Ab Ministerrang aufwärts verwende ich schon seit Jahren nur noch Partizipformen:
Die/der Außenministernde, die/der Bundeskanzlernde, die/der Bundestagspräsidenternde etc.
Die Partizipform drückt einesteils Ehrfurcht vor dem Amt, geschlechterneutrales Kopfschütteln über die mentale Verfassung der Amtsträger und Mitleid für die Amtsbediensteten aus.
Mehr Sichtbarmachung geht gar nicht. *irony off*
Witzig wird es bei dem Wort „Vorständin“. Versucht man den männlichen Gegenpart von „Vorständin“ zu bilden, leitet sich „Vorständer“ ab. So möchten man als männliches Mitglied im Vorstand nicht genannt werden
Meine Deutschlehrerin hat uns eingebleut, immer Worte ins Gegenteil zu verdrehen, um deren Sinnhaftigkeit im Satz zu überprüfen. Machte der Satz mit dem gegenteiligen Wort Sinn, war er richtig.
Die Italiener haben es genau deswegen einfacher – weil die meisten explizit weiblichen Berufsbezeichnungen („professoressa“) so lächerlich klingen, dass auch die meisten Frauen sie ablehnen. Auch im Englischen ist „actress“ usw. verpönt. In diesem Sinne sollte man in Deutschland, sprachlich ebenso zulässig, einfach mehr von Architessen, Bauingenieusen und Maschinenbäuerinnen sprechen, dann hätte sich das bald erledigt.
Im Krankenhaus, in welchem ich meinen Zividienst absolvierte, stand auf Kittel der leitendenden medizinischen Fachkraft ganz selbstverständlich „Chefarzt“, Und bei der Dame handelte es ganz offensichtlich um eine Frau.
Hängt wohl auch viel mit Selbstvertrauen zusammen, und das wiederum ergibt sich aus der Mischung von Äußerlichkeit und Kompetenz.
Die heute so wegen geschlechtsnennender Bezeichnungen keifenden „Frauen“, meist sind es ja „Grüne“, sind in aller Regel potthäßlich und inkompetent.
Sonst hätten sie ja die Souveränität wie weiland Frau Doktor.
Der Begriff Präsident ist ein Titel und diese haben kein Geschlecht. Deswegen heißt es richtig Frau Ministerpräsident.
Kann die Amtsbezeichnung einer Frau grammatisch maskulin sein?
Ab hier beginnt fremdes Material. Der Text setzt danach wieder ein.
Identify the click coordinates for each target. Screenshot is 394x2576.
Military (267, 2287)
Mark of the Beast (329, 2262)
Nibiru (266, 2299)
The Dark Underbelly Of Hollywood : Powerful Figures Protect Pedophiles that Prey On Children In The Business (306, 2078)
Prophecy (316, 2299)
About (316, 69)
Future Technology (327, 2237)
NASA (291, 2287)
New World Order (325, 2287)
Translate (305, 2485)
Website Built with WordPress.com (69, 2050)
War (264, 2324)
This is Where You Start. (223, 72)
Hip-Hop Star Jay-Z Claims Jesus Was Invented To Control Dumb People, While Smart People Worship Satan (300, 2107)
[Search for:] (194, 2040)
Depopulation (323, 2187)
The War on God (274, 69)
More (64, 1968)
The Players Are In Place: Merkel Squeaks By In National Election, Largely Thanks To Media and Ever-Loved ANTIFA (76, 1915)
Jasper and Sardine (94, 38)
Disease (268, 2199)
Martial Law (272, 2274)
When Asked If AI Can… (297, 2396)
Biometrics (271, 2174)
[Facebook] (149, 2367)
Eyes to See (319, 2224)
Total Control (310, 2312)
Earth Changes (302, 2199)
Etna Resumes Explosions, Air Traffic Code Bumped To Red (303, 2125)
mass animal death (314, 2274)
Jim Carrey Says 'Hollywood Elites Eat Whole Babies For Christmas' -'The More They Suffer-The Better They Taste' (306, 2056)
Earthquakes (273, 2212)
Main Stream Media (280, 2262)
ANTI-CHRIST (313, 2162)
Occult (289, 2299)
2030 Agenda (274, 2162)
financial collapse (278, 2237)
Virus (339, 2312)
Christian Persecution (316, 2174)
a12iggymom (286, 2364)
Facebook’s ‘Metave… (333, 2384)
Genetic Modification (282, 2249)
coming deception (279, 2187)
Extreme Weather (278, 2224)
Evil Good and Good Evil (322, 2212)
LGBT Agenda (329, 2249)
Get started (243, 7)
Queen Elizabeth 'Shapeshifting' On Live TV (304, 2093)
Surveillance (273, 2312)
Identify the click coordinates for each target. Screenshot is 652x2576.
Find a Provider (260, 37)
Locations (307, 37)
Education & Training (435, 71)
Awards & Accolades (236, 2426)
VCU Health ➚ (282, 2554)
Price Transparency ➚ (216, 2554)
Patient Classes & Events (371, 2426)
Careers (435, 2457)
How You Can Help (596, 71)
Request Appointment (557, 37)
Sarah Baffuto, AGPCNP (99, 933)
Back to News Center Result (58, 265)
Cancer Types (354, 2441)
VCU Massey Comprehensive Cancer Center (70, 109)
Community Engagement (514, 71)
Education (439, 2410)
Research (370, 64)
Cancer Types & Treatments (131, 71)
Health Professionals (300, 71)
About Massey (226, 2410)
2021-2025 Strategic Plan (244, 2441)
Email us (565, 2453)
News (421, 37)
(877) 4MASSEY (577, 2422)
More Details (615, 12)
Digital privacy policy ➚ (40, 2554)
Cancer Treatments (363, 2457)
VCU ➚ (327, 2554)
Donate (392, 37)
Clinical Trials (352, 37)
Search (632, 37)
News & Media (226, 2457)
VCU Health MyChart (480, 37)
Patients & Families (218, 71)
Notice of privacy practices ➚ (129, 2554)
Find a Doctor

Ich kann mich erinnern, dass zumindest noch in den 1990er Jahren Frauen darauf bestehen konnten als „Wirtschaftsprüfer“ zugelassen zu werden und für sich die weibliche Form abzulehnen. Geht das heute noch?
Die Uni Leipzig 2010. Lange her. Heute werden dort stramme Meinungssoldaten ausgebildet, die ausnahmslos „Studierende“ sein wollen. Ich habe den Eindruck, dass das Sächsische gezielt mit sterilem Hochdeutsch unterwandert wird, das für korrektes Dauerschwätzen viel besser geeignet ist. Das kenne ich als „Delegieren“.
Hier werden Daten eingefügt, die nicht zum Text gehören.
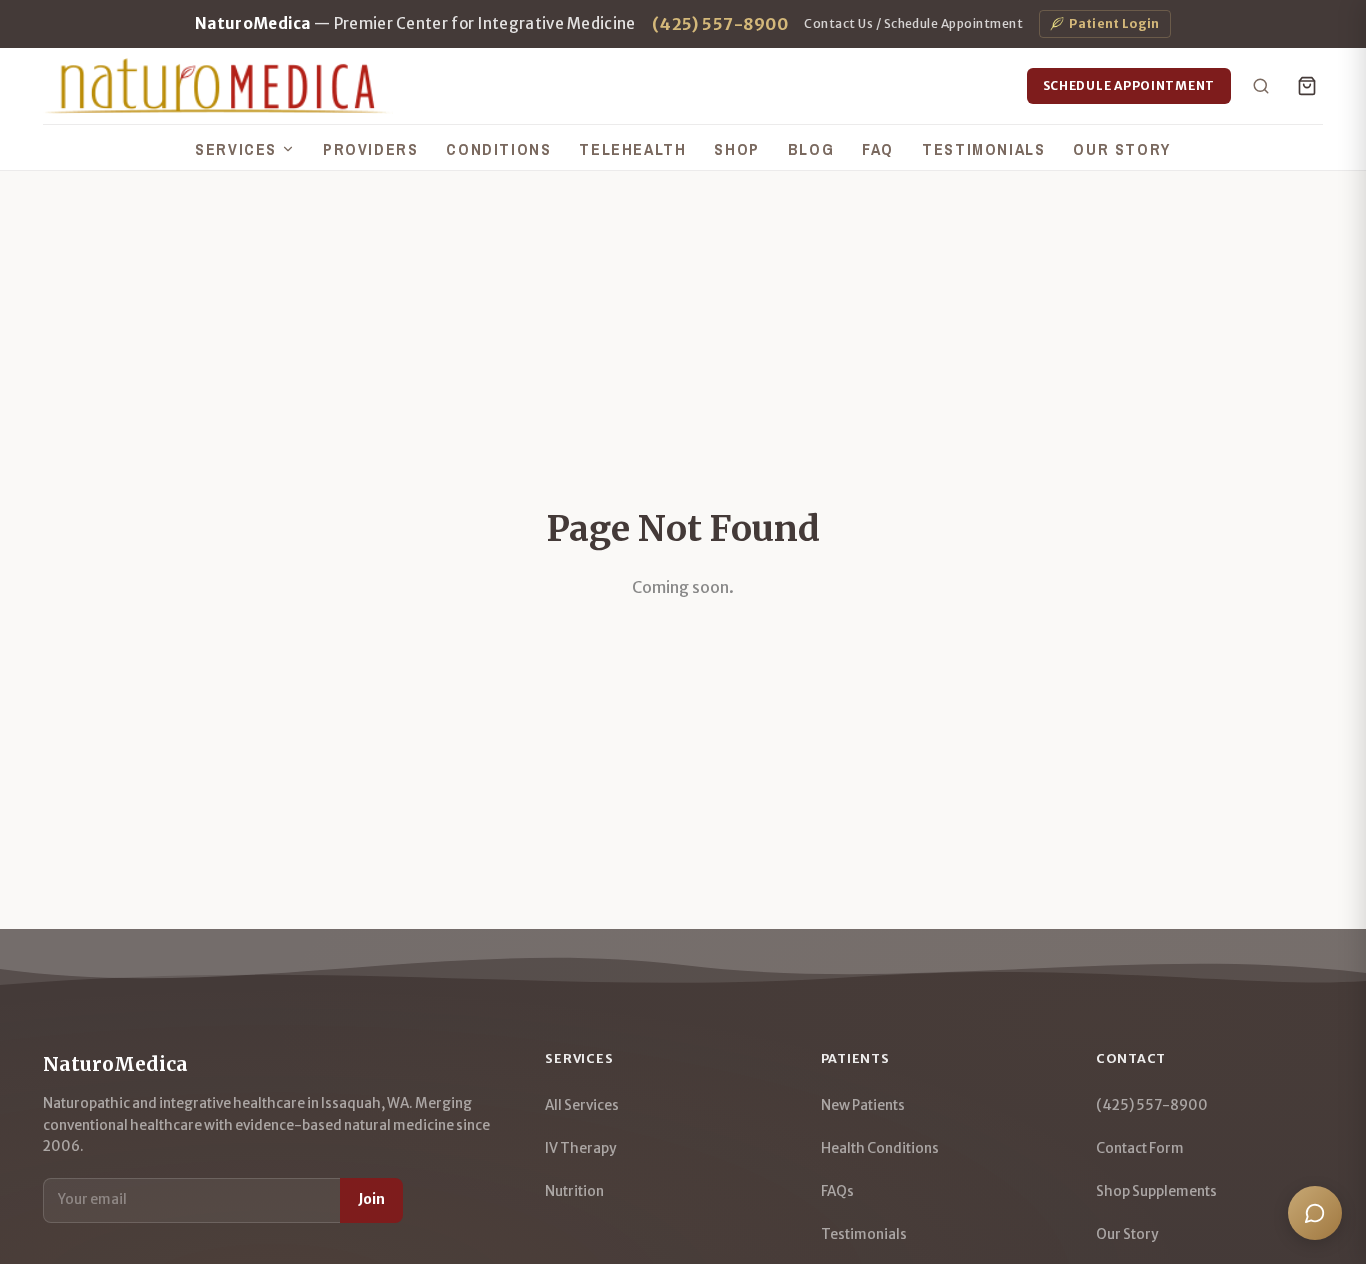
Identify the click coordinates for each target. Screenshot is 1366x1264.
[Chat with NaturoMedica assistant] (1315, 1213)
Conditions (498, 149)
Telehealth (632, 149)
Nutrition (574, 1191)
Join (371, 1199)
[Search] (1261, 86)
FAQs (837, 1191)
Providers (370, 149)
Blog (811, 149)
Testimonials (983, 149)
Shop (736, 149)
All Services (582, 1105)
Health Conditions (880, 1148)
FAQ (878, 149)
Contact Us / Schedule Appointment (913, 23)
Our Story (1121, 149)
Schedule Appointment (1129, 85)
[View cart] (1307, 86)
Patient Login (1114, 23)
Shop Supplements (1156, 1191)
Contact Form (1140, 1148)
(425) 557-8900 (720, 24)
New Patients (863, 1105)
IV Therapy (580, 1148)
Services (236, 149)
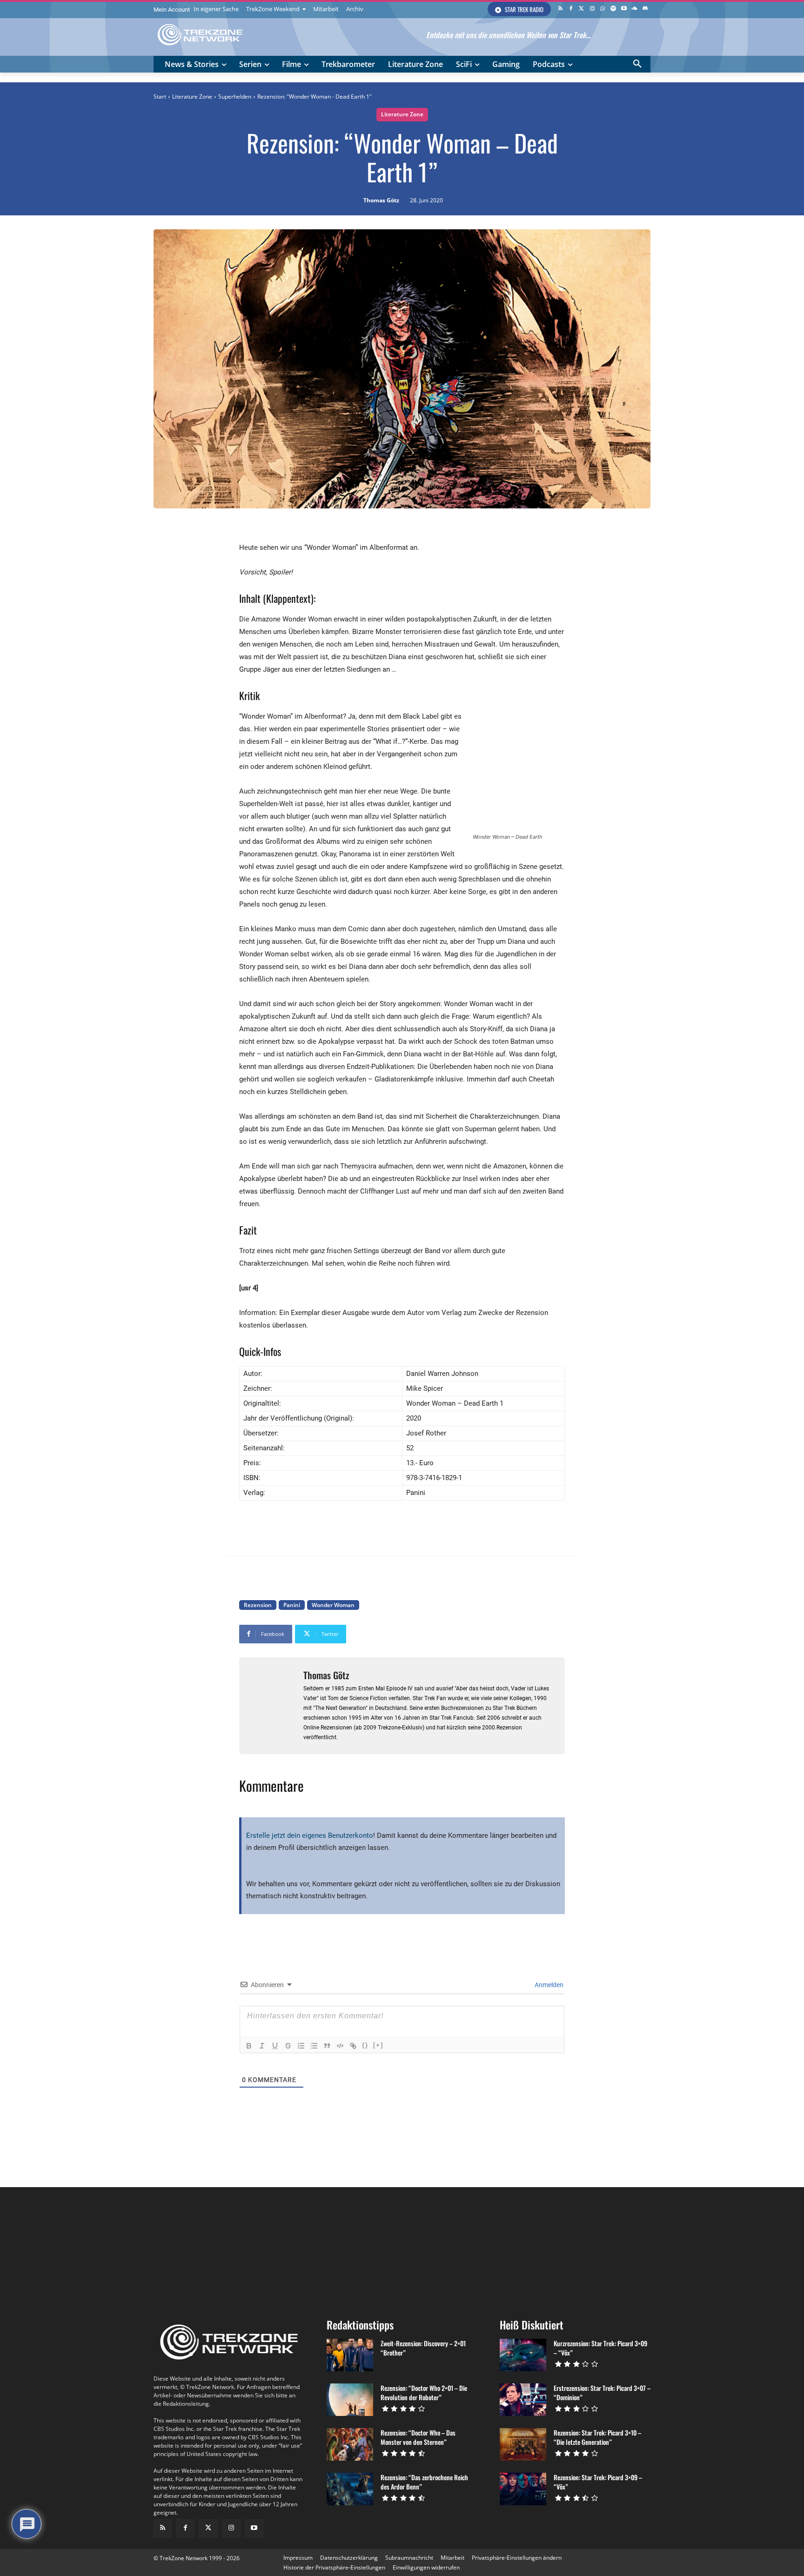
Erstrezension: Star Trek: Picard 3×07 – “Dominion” (602, 2392)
Was macht jetzt Frau Baerbock mit ihrer feministischen Außenpolitik?
Was macht die ARD? Werden sie jeden Bericht über Meloni mit dem Kommentar versehen, dass die richtige, politisch-korrekte Bezeichnung „Ministerpräsidentin“ ist und die Italiener noch vorsintflutlich abgehängt sind?
Ende der 70er Jahre kam ich an einem Dienstzimmer vorbei, in welchem, ausweislich des Türschildes, eine Regierungsamtmännin residierte. Das fand ich dann doch reichlich pervertiert.
Der Streit zwischen Claudia Roth und einem AfD-Abgeordneten, der sie mit Frau Bundestagspräsident angesprochen hatte, wäre vielleicht vermeidbar gewesen, wenn Frau Roth wenigstens geringfügige Kenntnisse des Grundgesetzes gehabt hätte.
Es ist doch elementar wichtig, wie dieses Amt ausgeführt wird. Wie erfolgreich die Politik schlussendlich ist und kausal sein wird. Diese grammatikalischen Haarspaltereien und Genderkomplexe können sich die Sprachkünstler sonst wohin stecken. Für die Feministen wäre eine erfolgreiche Frau außerdem um Weiten hilfreicher, als diese neurotischen Genderkämpfe!
Richtig.
Nur, wo in der Wirtschaft sollen die Genderkämpfer ihre Brötchen verdienen? Ihre einzige Existenzberechtigung besteht darin, arbeitenden Bürgern zu sagen, was sie alles falsch oder schlecht machen.